9 December 2009 | Rebecca Ellinor
Anti-corruption organisations are calling on the UK government to swiftly enact the Bribery Bill and ensure it is not watered down as it makes its way through parliament.
The bill is to receive its second reading in the House of Lords today – which is also International Anti-Corruption Day.
The legislation will make it easier for companies or senior management to be prosecuted when bribes have been offered, paid or received. It is to replace the current fragmented rules (dating from 1889, 1906 and 1916) and make it illegal to receive or accept kickbacks in the UK or abroad. It will also make it an offence if a firm fails to prevent bribery.
The UK has been repeatedly criticised for not being tougher on corruption, and today development and anti-corruption groups have together called for the bill to become law ahead of the general election.
CAFOD, Christian Aid, Global Witness, One World Action, Tearfund, The Corner House and Transparency International UK said there was a strong connection between poverty and corruption.
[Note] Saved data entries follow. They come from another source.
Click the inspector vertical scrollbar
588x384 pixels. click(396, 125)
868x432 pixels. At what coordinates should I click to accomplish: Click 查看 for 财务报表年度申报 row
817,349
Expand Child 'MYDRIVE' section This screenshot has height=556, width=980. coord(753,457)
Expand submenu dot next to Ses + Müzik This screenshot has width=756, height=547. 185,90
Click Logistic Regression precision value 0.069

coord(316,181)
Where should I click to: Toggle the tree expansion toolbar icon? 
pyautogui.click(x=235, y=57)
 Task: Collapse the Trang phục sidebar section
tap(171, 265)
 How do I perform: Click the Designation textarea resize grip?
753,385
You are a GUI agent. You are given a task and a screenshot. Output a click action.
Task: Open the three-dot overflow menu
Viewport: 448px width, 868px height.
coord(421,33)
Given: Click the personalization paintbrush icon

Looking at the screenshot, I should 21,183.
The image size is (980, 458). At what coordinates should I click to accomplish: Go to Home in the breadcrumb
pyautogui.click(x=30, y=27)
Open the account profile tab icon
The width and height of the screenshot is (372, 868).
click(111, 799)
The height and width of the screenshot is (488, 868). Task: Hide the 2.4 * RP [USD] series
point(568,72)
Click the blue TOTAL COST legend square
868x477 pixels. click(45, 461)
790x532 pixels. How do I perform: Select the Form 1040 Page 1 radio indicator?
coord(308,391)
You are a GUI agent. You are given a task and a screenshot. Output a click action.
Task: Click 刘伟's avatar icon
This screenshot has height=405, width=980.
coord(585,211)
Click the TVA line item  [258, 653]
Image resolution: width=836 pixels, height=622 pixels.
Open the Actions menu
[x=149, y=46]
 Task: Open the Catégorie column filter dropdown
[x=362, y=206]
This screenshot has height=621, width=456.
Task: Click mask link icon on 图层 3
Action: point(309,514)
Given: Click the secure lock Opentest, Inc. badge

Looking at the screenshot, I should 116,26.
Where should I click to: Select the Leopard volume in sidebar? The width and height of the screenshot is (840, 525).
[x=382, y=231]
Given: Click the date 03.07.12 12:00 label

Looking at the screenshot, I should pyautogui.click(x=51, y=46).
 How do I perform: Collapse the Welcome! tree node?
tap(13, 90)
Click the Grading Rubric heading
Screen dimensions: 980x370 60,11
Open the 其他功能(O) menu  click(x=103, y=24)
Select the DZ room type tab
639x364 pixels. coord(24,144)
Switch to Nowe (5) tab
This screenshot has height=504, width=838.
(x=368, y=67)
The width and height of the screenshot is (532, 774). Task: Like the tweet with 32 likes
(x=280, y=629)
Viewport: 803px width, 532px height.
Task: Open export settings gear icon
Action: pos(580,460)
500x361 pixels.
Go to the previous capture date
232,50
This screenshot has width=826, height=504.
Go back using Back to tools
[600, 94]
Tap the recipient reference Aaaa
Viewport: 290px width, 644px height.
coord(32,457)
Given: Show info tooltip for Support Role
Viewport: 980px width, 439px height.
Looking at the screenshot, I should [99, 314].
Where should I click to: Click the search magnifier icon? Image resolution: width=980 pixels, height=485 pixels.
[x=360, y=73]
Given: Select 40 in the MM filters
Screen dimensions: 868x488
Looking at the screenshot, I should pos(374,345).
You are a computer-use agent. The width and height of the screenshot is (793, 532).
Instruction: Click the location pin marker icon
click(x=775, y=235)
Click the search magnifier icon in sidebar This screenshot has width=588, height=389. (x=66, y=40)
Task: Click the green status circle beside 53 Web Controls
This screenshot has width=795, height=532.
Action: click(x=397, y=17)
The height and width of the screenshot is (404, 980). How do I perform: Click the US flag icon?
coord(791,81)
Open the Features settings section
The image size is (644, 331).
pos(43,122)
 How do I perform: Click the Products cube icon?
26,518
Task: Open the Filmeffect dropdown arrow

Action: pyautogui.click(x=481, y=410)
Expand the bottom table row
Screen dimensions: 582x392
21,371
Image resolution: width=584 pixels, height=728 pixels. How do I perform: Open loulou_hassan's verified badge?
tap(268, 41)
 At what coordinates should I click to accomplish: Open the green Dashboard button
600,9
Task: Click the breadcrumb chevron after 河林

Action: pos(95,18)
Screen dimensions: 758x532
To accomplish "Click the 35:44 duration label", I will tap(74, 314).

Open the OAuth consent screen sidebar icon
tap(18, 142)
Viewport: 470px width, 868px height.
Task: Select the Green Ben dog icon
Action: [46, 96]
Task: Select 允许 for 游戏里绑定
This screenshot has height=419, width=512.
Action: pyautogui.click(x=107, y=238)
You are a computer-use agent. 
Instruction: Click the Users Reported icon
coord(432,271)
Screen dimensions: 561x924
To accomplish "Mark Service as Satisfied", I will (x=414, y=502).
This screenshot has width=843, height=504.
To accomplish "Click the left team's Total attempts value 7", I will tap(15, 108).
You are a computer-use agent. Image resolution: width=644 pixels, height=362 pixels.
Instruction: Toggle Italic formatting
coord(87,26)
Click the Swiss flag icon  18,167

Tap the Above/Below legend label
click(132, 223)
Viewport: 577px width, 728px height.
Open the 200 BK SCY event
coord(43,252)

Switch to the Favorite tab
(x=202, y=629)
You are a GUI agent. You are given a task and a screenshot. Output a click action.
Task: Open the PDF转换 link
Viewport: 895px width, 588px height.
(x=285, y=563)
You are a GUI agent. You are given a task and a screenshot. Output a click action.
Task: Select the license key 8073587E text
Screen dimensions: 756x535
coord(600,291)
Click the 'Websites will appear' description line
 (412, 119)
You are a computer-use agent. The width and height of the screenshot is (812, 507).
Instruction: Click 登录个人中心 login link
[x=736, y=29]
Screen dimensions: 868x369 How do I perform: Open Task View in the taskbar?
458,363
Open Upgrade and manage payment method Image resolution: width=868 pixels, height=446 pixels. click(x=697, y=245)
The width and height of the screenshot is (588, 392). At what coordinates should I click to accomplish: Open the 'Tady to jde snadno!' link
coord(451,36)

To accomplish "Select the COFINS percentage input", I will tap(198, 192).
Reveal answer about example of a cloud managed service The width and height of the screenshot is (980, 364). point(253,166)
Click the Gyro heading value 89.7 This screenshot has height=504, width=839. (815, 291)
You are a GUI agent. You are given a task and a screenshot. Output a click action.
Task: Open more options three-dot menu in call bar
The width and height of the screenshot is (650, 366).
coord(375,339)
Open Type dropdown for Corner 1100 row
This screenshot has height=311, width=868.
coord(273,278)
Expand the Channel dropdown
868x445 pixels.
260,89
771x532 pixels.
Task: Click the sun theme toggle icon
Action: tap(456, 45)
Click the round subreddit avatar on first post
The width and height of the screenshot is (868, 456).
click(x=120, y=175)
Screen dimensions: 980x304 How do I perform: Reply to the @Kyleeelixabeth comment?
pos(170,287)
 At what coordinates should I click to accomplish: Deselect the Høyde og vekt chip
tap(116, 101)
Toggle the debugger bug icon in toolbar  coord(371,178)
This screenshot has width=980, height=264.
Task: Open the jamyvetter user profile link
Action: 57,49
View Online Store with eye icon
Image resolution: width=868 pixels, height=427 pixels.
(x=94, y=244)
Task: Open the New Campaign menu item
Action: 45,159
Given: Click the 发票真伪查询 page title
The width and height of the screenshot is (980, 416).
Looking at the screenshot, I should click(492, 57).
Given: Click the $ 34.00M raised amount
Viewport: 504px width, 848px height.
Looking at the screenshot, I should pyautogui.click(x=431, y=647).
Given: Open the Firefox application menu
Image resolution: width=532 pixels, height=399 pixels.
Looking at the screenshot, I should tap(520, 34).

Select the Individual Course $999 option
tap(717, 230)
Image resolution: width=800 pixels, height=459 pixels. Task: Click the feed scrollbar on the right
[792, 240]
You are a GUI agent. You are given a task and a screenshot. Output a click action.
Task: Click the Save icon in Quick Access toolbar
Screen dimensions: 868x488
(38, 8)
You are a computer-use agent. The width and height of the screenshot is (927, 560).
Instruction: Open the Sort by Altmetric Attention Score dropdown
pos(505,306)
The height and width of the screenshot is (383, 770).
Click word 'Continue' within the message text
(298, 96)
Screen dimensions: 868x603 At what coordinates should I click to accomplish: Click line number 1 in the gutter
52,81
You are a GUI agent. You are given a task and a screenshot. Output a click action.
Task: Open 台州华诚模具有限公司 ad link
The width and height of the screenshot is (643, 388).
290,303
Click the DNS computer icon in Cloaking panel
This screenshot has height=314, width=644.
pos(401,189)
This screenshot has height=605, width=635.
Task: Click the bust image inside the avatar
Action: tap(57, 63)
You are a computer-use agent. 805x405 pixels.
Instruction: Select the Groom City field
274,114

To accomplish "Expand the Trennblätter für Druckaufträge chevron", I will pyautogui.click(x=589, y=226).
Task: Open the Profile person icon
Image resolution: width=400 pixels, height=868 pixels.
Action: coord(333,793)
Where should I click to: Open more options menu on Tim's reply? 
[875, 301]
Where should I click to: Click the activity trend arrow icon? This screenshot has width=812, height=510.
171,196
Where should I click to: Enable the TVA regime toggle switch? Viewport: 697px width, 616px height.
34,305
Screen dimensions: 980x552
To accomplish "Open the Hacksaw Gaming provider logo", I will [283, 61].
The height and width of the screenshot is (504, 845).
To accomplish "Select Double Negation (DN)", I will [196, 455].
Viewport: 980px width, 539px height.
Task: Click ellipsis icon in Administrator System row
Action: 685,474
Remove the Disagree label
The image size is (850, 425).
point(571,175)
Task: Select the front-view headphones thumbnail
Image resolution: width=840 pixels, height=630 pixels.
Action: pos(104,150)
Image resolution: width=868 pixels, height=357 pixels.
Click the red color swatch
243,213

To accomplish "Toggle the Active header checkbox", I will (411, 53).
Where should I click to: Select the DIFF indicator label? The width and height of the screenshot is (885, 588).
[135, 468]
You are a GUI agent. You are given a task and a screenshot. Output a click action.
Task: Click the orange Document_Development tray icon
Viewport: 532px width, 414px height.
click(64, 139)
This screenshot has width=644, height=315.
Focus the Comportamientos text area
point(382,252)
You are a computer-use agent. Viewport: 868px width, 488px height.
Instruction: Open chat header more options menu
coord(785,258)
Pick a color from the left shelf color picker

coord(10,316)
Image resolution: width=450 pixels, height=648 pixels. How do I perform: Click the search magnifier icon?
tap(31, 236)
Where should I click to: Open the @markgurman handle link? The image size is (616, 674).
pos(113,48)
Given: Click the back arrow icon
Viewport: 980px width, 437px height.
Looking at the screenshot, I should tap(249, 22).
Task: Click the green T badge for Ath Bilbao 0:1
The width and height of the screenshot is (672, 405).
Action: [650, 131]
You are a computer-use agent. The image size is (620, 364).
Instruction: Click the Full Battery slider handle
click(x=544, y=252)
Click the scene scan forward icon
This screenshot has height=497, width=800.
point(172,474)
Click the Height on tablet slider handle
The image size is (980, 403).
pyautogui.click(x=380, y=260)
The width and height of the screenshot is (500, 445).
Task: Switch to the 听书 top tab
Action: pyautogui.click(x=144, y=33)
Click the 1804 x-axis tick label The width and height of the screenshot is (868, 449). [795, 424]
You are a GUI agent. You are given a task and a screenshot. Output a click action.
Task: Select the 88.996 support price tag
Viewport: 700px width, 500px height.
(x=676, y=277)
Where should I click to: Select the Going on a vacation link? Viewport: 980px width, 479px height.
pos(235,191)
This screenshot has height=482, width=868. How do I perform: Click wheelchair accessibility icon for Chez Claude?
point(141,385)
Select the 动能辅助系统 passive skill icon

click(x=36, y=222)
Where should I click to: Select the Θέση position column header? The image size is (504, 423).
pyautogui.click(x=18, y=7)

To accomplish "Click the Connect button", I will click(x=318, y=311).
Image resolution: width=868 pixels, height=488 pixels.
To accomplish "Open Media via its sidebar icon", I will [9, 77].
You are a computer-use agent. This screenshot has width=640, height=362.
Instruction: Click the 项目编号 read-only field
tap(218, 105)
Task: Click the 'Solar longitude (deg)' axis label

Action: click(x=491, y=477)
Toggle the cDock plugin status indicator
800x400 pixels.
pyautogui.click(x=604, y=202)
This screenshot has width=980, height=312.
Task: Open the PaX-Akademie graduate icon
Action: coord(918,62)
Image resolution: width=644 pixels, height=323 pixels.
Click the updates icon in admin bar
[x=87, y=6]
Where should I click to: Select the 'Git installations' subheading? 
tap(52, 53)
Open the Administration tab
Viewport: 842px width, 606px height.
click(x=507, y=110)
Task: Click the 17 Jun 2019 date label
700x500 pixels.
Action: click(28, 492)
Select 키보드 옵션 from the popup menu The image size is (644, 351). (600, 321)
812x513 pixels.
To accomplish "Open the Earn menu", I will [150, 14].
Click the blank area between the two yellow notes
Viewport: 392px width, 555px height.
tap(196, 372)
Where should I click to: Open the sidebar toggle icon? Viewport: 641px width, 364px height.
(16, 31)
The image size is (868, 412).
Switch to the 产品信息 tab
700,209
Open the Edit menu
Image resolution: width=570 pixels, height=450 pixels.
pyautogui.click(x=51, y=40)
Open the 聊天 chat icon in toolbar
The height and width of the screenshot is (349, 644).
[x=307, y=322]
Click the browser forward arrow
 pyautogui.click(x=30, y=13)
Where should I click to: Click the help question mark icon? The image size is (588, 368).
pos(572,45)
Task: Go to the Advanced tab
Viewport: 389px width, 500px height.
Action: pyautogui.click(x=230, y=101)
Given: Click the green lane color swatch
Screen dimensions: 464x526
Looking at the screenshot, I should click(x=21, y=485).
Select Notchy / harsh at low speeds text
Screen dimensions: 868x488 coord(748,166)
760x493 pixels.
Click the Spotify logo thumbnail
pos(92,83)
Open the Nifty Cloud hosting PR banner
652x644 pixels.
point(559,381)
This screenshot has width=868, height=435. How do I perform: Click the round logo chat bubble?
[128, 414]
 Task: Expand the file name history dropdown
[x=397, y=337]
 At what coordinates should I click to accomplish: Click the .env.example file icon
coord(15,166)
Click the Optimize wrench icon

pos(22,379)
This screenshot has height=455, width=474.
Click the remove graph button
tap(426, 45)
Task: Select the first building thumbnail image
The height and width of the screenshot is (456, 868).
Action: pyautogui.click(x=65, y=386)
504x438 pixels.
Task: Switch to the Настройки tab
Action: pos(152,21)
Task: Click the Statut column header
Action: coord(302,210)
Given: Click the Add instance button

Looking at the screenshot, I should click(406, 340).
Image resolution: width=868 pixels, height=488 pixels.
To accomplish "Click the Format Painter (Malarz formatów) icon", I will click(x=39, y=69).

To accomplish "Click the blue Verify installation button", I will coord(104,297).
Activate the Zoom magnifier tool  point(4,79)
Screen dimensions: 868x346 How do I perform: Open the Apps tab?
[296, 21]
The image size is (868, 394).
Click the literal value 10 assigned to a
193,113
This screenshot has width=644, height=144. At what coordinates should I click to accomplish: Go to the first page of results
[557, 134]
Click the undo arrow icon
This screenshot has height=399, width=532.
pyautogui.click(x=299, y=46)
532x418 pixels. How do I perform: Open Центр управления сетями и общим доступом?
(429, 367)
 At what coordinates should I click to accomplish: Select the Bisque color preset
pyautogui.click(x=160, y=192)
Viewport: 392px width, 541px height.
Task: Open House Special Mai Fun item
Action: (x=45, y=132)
For example, 25 per cent of the GDP of African states is lost to corruption each year, amounting to $148 billion (£91 billion), they said. This covers everything from petty bribes to inflated public procurement contracts.
In a joint statement the groups said bribery should not be tolerated at home or abroad. “As long as UK companies continue to pay bribes to secure lucrative business deals overseas they perpetuate the problem. We are therefore supportive of the government’s Bribery Bill, whose provisions must not be watered down as it makes its way through parliament. A new Bribery Act is vital to stop this supply side of corruption and make sure that UK companies paying bribes are held to account. Strong anti-bribery legislation will also enable the UK to use its influence to encourage major emerging economies to stop their own companies paying bribes.”